1) Because they're FREE. If you complain about something that is free, you're being ungratuitous. If you critize people who are essentially doing unpaid volunteer work, you're a jerk. Reviews exist so that people gather opinions about something before they buy a ticket, or buy a product.
(One may argue that TV reviews are similar. Well, you don't see a lot of TV reviews, and the people who make TV shows get paid for what they do. They get PAID to entertain you. Webcomic artists do NOT.)
In general, I try to stay away from posting hotly negative things about other people's comics. In the interviews and such I am more apt to point out comics I like than comics I don't like. It's because I know that most people, like myself, are doing the strips for little money or no money at all. Simple manners tell you you don't slag on people who are doing their best with no tangible reward in what they do.
2) People often post reviews to get the attention of the comic artist. It usually works too. I don't link to reviews -- I link to interviews, but not to reviews. Why? Because, if you're reading the links page you've already formed an opinion of my comic. What someone else has to say is irrelevant. So why give reviewers hits?
I've always thought that people who want to get popular in a chosen field but don't have the skills to become popular in that field will become critics instead. It's a cheap and transparent way to become an "authority" in that field, without having the skills to master that field.
Anyways, I'm still pissed at Comixpedia and refuse to read it anymore.

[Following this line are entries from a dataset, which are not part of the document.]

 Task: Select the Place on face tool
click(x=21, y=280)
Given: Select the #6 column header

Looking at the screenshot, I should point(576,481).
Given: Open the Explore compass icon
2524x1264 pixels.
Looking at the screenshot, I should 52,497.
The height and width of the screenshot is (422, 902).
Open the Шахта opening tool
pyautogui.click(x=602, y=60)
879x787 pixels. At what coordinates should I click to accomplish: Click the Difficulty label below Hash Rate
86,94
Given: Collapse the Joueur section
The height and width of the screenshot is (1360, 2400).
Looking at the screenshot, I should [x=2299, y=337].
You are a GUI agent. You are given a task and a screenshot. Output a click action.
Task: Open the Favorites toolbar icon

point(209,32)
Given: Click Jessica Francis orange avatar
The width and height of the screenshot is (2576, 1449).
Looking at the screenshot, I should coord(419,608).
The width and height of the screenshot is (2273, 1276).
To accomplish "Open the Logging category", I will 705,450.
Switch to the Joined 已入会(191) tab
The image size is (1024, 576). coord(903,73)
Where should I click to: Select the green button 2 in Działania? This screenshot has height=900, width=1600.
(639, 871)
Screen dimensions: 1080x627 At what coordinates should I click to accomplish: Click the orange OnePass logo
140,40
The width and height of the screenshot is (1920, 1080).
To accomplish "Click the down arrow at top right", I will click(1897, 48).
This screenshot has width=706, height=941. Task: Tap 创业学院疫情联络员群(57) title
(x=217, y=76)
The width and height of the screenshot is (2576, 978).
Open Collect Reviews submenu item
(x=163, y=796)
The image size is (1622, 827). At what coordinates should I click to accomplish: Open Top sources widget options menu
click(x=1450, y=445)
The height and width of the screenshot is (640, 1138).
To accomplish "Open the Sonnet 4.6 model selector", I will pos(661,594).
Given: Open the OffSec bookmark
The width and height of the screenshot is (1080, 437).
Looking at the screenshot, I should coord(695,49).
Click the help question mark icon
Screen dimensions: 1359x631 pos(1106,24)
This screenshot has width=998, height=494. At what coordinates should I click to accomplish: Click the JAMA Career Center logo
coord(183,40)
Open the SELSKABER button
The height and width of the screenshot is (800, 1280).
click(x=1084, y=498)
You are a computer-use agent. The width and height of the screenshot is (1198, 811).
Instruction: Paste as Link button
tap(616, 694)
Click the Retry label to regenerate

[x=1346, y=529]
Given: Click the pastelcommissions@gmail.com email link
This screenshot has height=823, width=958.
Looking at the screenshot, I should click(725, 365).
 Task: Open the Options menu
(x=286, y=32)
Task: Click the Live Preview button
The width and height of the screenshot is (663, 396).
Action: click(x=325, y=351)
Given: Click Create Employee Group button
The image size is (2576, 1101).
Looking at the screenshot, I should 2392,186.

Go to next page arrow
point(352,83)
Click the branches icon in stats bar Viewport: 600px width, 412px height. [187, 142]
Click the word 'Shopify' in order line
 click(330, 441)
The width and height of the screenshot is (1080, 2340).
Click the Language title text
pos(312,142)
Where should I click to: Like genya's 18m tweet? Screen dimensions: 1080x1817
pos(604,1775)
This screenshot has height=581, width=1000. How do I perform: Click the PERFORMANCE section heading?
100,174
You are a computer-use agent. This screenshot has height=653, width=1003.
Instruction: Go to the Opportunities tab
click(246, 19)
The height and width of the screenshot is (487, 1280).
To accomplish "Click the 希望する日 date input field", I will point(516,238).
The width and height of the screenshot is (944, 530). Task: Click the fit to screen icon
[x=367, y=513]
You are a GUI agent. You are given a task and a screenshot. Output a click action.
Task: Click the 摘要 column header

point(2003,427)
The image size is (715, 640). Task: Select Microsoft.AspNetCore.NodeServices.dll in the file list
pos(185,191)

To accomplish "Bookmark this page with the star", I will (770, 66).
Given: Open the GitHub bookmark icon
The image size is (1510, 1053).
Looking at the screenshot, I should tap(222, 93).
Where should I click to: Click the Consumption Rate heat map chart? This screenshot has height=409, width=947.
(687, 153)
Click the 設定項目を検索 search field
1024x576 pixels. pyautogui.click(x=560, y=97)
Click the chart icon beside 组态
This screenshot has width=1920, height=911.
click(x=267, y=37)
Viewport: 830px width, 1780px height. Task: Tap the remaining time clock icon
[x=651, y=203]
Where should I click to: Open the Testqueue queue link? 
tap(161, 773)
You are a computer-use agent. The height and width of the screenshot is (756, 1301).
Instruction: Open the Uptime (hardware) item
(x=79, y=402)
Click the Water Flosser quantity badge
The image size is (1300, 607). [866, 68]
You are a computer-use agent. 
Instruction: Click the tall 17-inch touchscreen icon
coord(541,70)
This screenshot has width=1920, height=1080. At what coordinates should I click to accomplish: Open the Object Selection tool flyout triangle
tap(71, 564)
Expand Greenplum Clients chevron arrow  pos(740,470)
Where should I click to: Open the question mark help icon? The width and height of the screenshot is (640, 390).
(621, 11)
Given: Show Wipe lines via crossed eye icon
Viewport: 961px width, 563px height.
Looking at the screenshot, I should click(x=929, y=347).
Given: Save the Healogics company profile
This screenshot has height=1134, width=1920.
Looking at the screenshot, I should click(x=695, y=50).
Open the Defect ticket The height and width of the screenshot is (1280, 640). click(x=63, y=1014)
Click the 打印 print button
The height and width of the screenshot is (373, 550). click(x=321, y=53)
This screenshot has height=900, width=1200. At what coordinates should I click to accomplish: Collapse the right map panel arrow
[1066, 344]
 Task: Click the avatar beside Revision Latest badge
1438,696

Checkerboard Nightmare hit the nail right on the head.
Speaking of which, the entry for SL at Wikipedia felt it necessary to define the comic in terms of the "controversy" around it:
This has caused some accusations of repetition, though most fans who have expressed an opinion seem to agree that the constant variations on the set themes keep the strip from going stagnant.
Actually, it has caused ONE accusation of repetition.
In 2003, Sexy Losers became the center of a major controversy in the web comic community, when a coalition of KeenSpot artists successfully blocked the comic's entrance into the community because of the sexual content, despite its large number of readers.
coalition = two artists.
they didn't "successfully block" the comic's entrance, I retracted the application for the comic's entrance after a bunch of private messages regarding the comic were posted publically. This version of events is reiterated by Josh Lesnick of Girly and Ian of RPGWorld. I even said as much in my own journal. KEENSPOT DID NOT BLOCK ME. I WITHDREW OF MY OWN ACCORD.
I guess this story is doomed to be repeated. Sorry Josh, Ian.